Prior to Krueger’s appointment as CEO, BMW had launched the i3, a curiously-designed battery electric car that was considered as an alternative, or even a competitor, to the Tesla Model S. Under Krueger’s leadership, BMW shifted away from all-electric vehicles, focusing instead on plug-in hybrids, which combine an internal combustion engine and an electric motor. This strategy ultimately resulted in BMW losing the lead that it established with the i3. Today, the company’s next expected EV, the iX3, has been beaten to the market by the Jaguar I-PACE, the Audi-e-tron, and even the Porsche Taycan, which is set for release later this year.
Leading up to Friday’s announcement about Krueger’s departure, BMW insiders have mentioned to German news agency Handelsblatt that the company is considering two candidates who could take over the CEO post: the ambitious Head of Development Klaus Fröhlich and the more tempered Oliver Zipse, who took over BMW’s production department from Krueger back in 2015. Fröhlich is more aggressive than the head of production, but he is also a staunch electric car critic. Back in October, for example, Fröhlich committed to diesel, arguing that ongoing discussions about electromobility are “a little bit irrational.”

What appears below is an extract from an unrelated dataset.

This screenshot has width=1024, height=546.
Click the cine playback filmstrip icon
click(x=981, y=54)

Fröhlich’s more recent comments showed an even more dismissive stance on electric cars. In a round table interview in Munich, the BMW executive argued that “there is no customer requests for BEVs.” Doubling down, he added that “If we have a big offer, a big incentive, we could flood Europe and sell a million cars, but Europeans won’t buy these things. Customers in Europe do not buy EVs. We pressed these cars into the market, and they’re not wanted. We can deliver an electrified vehicle to each person, but they will not buy them.”

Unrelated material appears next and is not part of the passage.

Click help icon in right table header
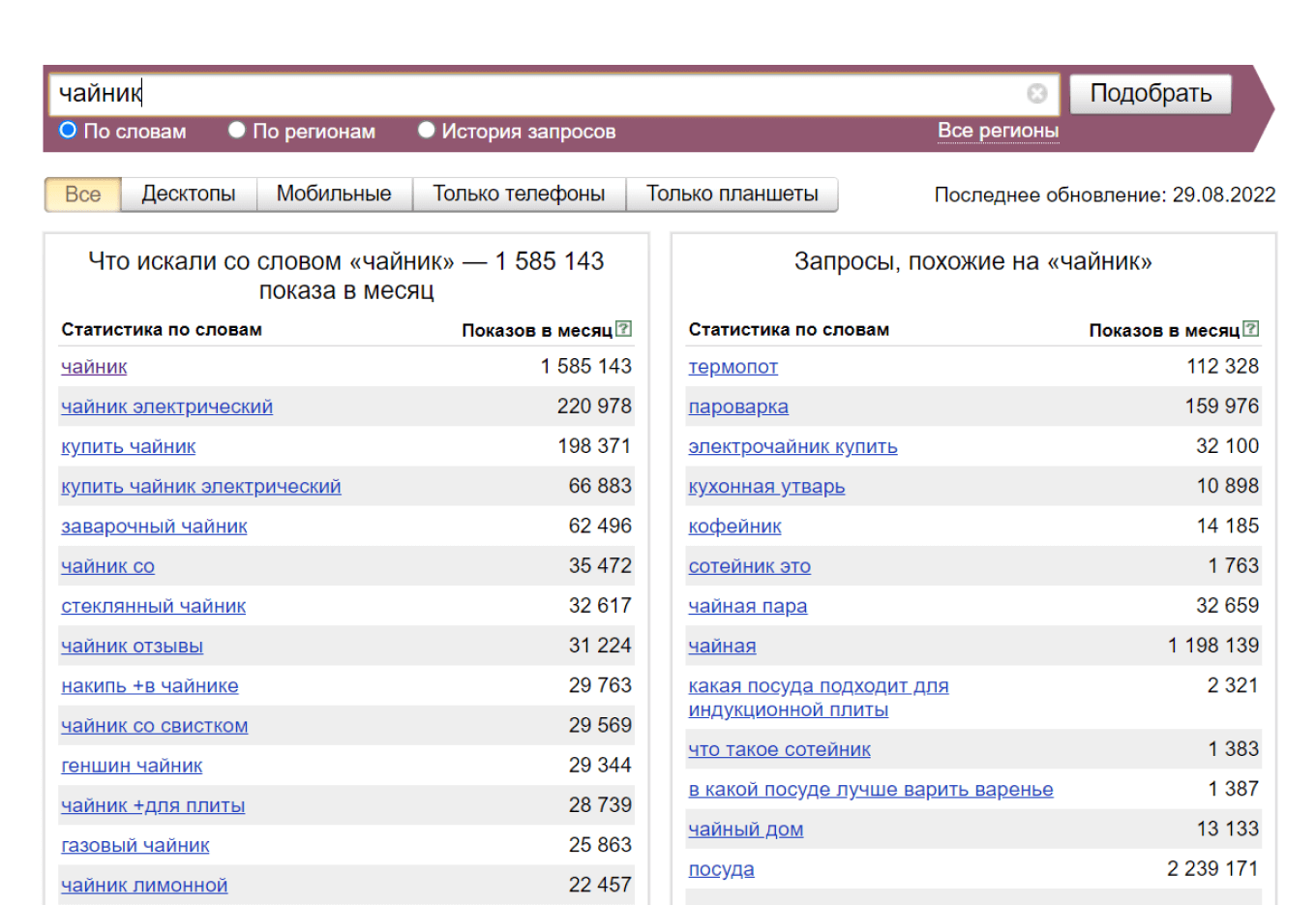point(1251,329)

Zipse, provided that he does get named as CEO, would have a lot of responsibilities on his shoulders. BMW is currently facing headwinds, including a “hiring freeze” and stagnating sales. The company has also issued two profit warnings over the past nine months, suggesting that it will take much effort to turn the automaker around. Rivals Volkswagen and Daimler have already gone ahead with their electric cars such as the ID.3, Audi e-tron, Porsche Taycan, and the Mercedes-Benz EQC. Tesla still holds a notable lead in key metrics such as batteries, efficiency, and charging infrastructure, but with a new captain at the helm, perhaps BMW can start catching up to the Silicon Valley-based electric car maker as well. If there’s anything that Tesla has proven over the years, after all, it is that the demand for well-designed, high-performance electric vehicles is notable, as could be seen in the disruption being caused by the Model 3 in markets such as the United States.